All of lore.kernel.org
 help / color / mirror / Atom feed
* Re: Please help to confirm the risk if using TPIDRRO_EL0 to save CPU number, thanks.
       [not found] <1D289F1E6D91D2489524BBB0B8880A7DA1A39219@dggeml509-mbx.china.huawei.com>
@ 2020-06-01  7:03 ` Will Deacon
  2020-06-05 12:10   ` Mark Brown
  0 siblings, 1 reply; 6+ messages in thread
From: Will Deacon @ 2020-06-01  7:03 UTC (permalink / raw)
  To: Lixin (Victor, Kirin); +Cc: fujun (F), Wuxuecheng, linux-arm-kernel

On Fri, May 29, 2020 at 09:03:37AM +0000, Lixin (Victor, Kirin) wrote:
>    Intel optimized getcpu syscall on Linux/Android system by using vDSO, but
>    ARM doesn't do any optimizations for getcpu syscall.
> 
>    In Apple open source, TPIDRRO_EL0/TPIDRURO is used to save the CPU number,
>    [1]https://opensource.apple.com/source/xnu/xnu-4570.1.46/osfmk/arm/cswitch.s.auto.html
> 
>               Is there any risk if using TPIDRRO_EL0/TPIDRURO to implement
>    the vDSO for getcpu? Is there any possible to break any ARM ABI? Can you
>    help us to confirm the considerations?

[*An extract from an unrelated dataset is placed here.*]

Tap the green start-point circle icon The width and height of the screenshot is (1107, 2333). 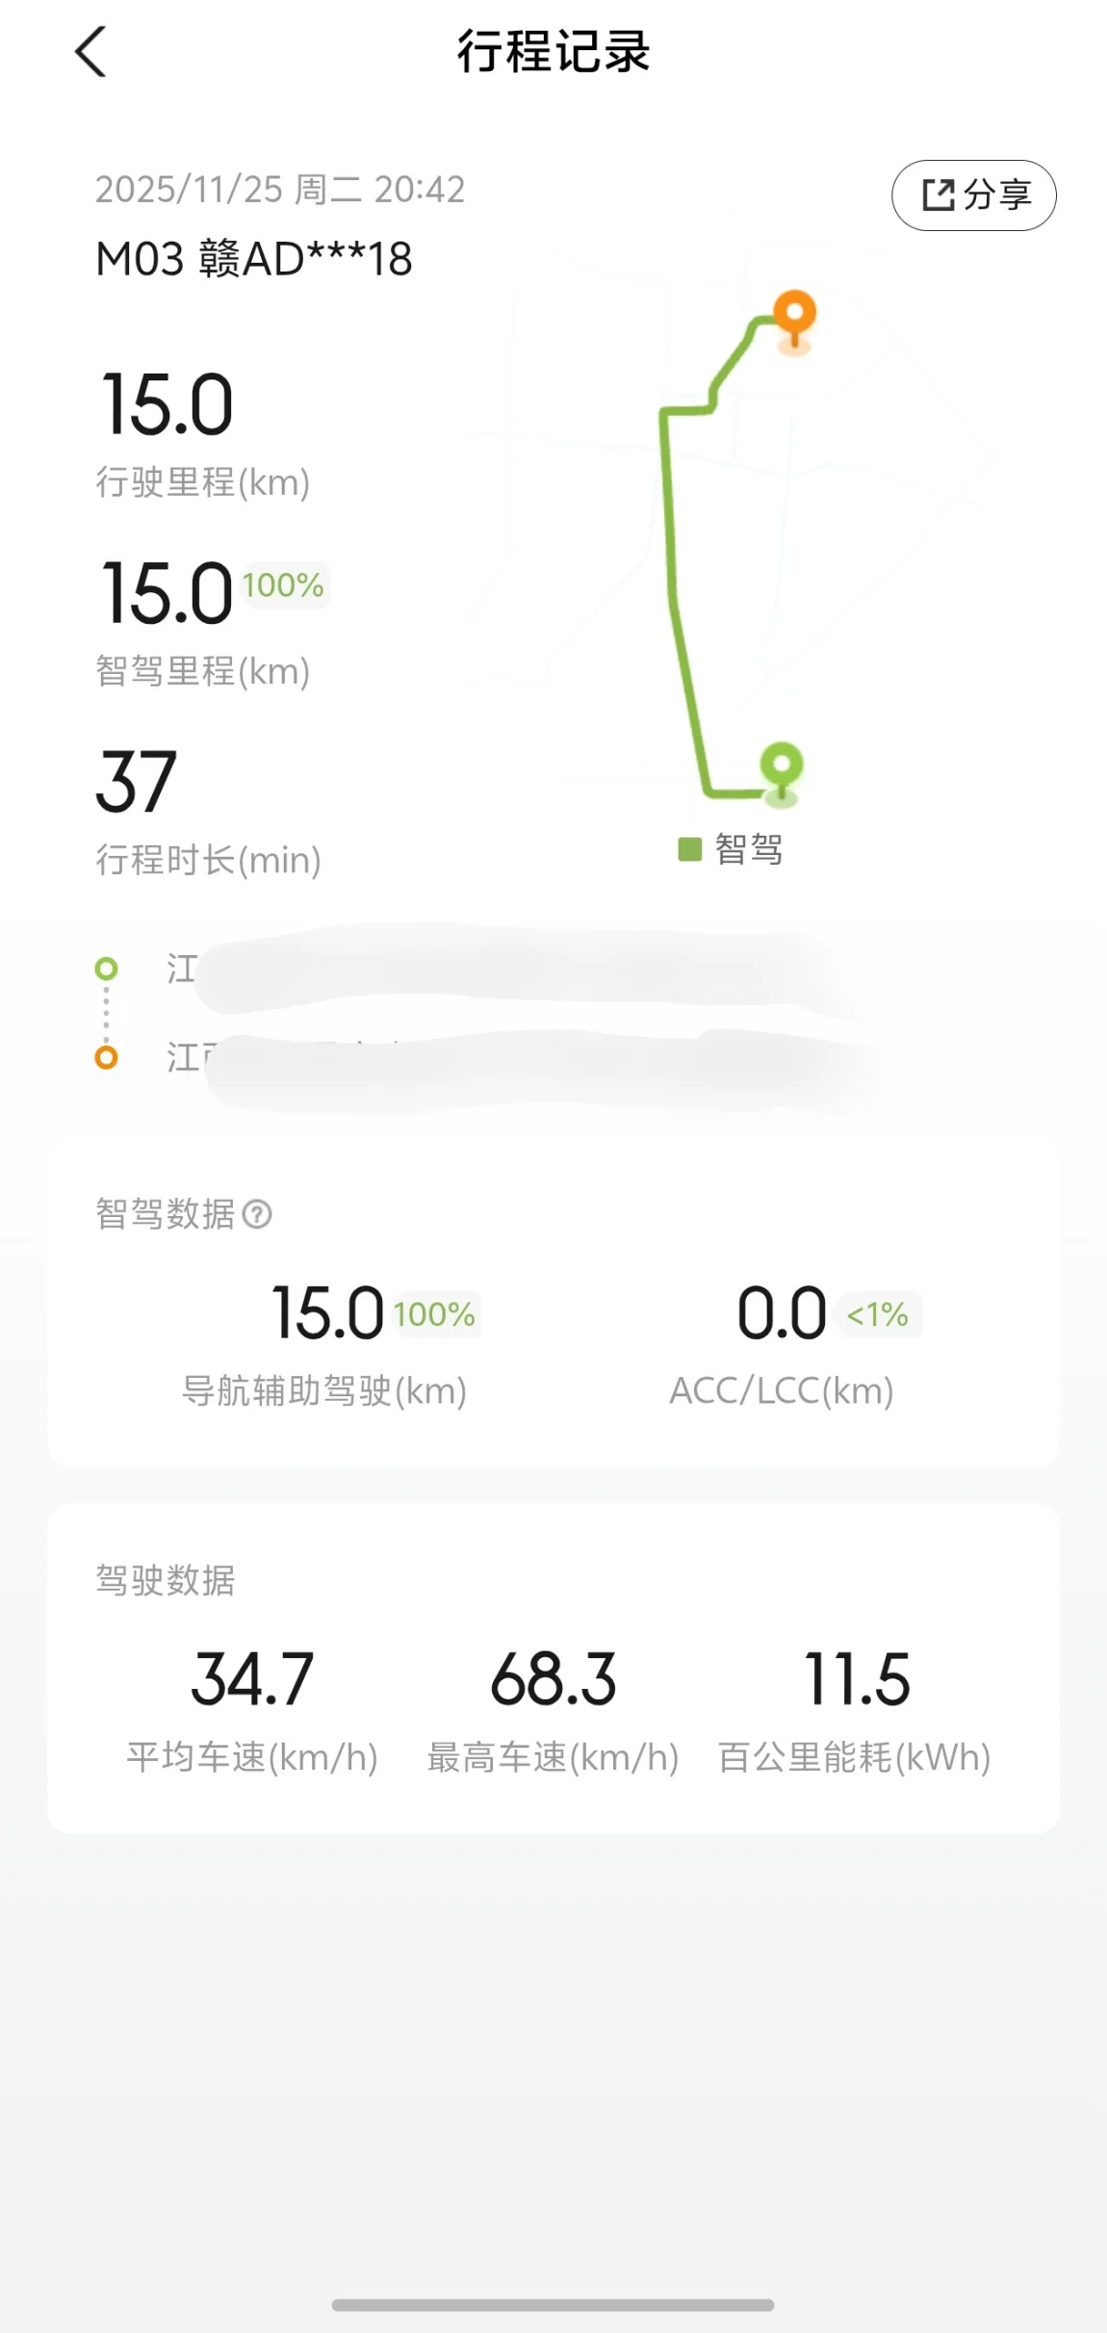(106, 969)
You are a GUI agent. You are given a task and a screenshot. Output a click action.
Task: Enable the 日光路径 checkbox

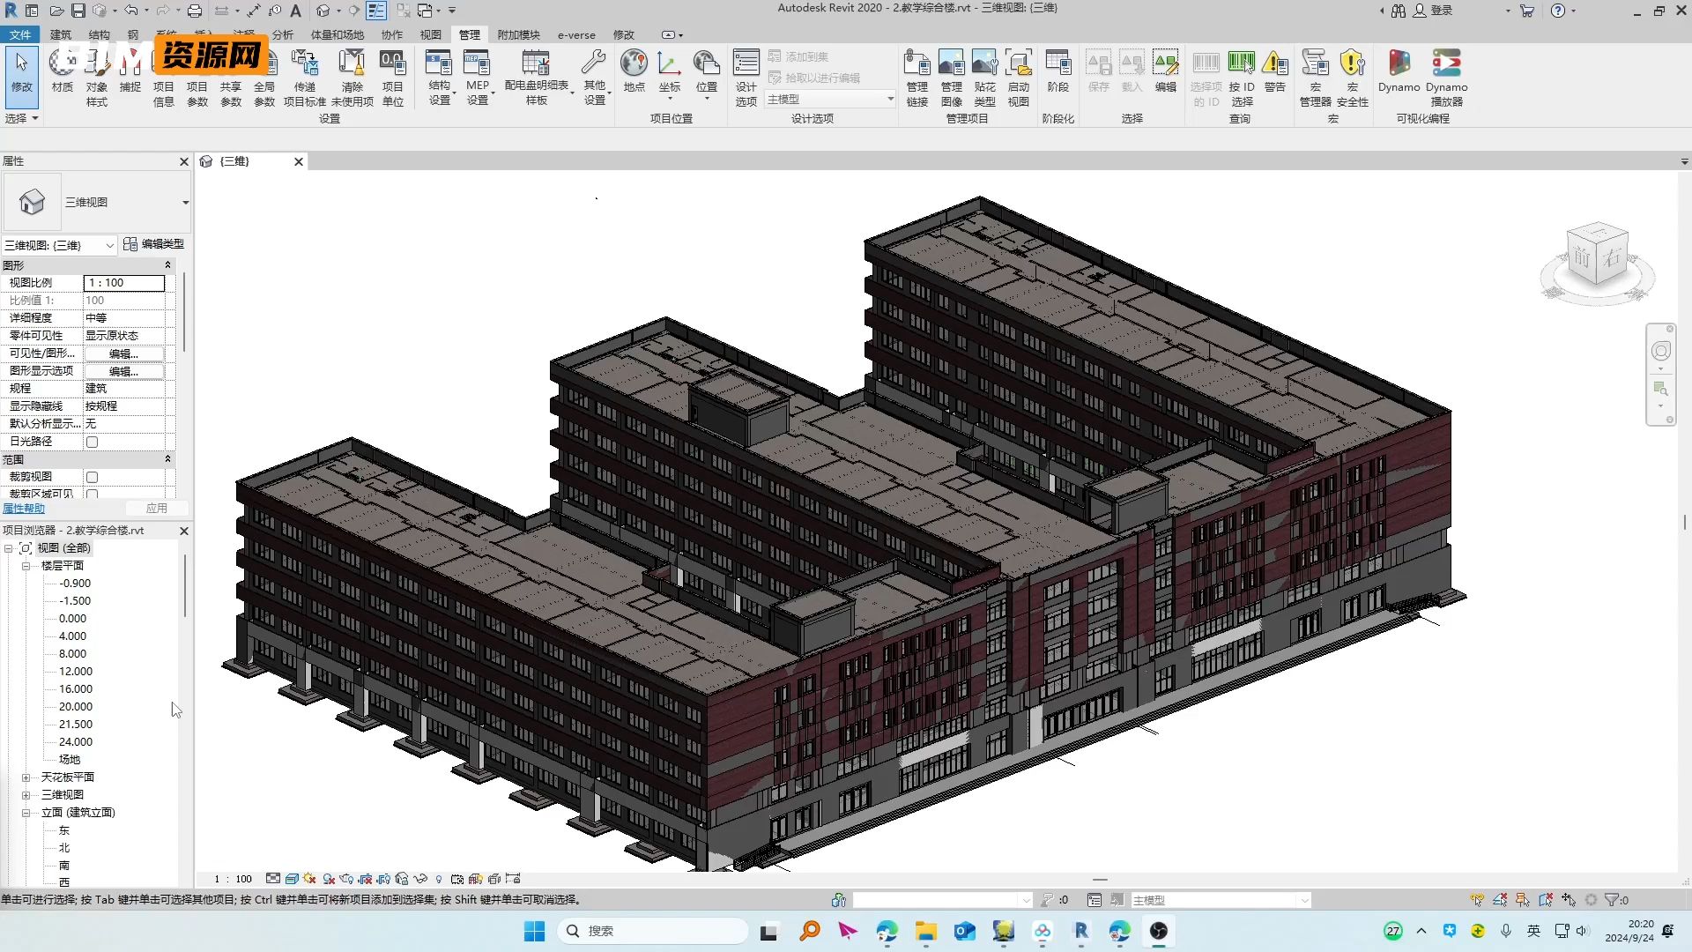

Do you have a use-case for high-performance getcpu() that isn't better
suited to rseq()?

Will

_______________________________________________
linux-arm-kernel mailing list
linux-arm-kernel@lists.infradead.org
http://lists.infradead.org/mailman/listinfo/linux-arm-kernel

^ permalink raw reply	[flat|nested] 6+ messages in thread

* Re: Please help to confirm the risk if using TPIDRRO_EL0 to save CPU number, thanks.
  2020-06-01  7:03 ` Please help to confirm the risk if using TPIDRRO_EL0 to save CPU number, thanks Will Deacon
@ 2020-06-05 12:10   ` Mark Brown
  2020-06-05 12:33     ` Will Deacon
  0 siblings, 1 reply; 6+ messages in thread
From: Mark Brown @ 2020-06-05 12:10 UTC (permalink / raw)
  To: Will Deacon
  Cc: fujun (F), Wuxuecheng, linux-arm-kernel, Lixin (Victor, Kirin)

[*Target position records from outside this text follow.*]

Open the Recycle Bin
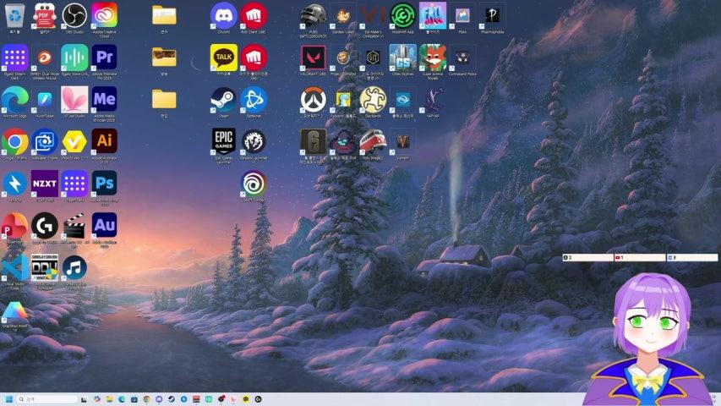Viewport: 721px width, 406px height. [14, 15]
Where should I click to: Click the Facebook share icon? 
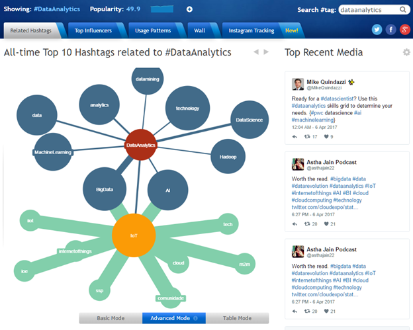coord(390,30)
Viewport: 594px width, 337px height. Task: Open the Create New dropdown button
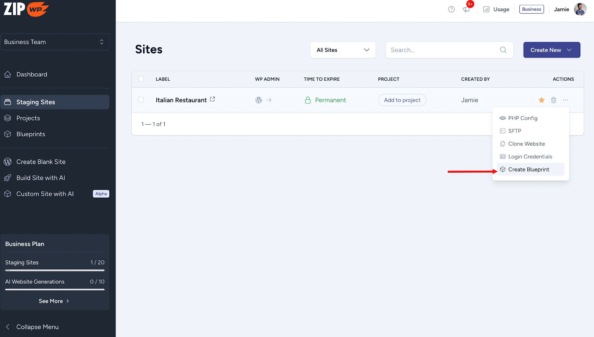552,50
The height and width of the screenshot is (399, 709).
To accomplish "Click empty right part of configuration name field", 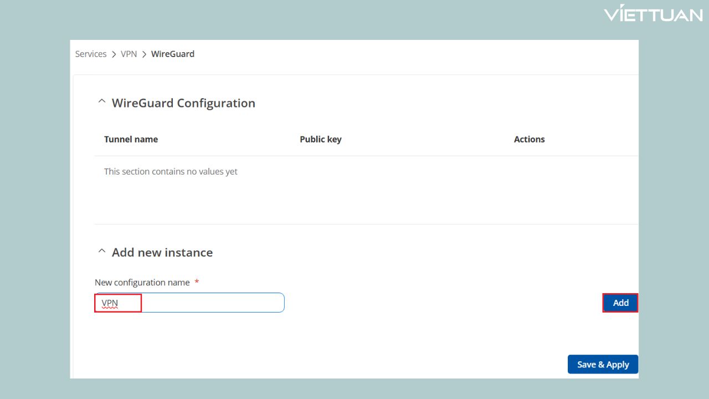I will (x=222, y=303).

[-- Attachment #1.1: Type: text/plain, Size: 2294 bytes --]

On Mon, Jun 01, 2020 at 08:03:12AM +0100, Will Deacon wrote:
> On Fri, May 29, 2020 at 09:03:37AM +0000, Lixin (Victor, Kirin) wrote:

> >    Intel optimized getcpu syscall on Linux/Android system by using vDSO, but
> >    ARM doesn't do any optimizations for getcpu syscall.

> >    In Apple open source, TPIDRRO_EL0/TPIDRURO is used to save the CPU number,
> >    [1]https://opensource.apple.com/source/xnu/xnu-4570.1.46/osfmk/arm/cswitch.s.auto.html

> >               Is there any risk if using TPIDRRO_EL0/TPIDRURO to implement
> >    the vDSO for getcpu? Is there any possible to break any ARM ABI? Can you
> >    help us to confirm the considerations?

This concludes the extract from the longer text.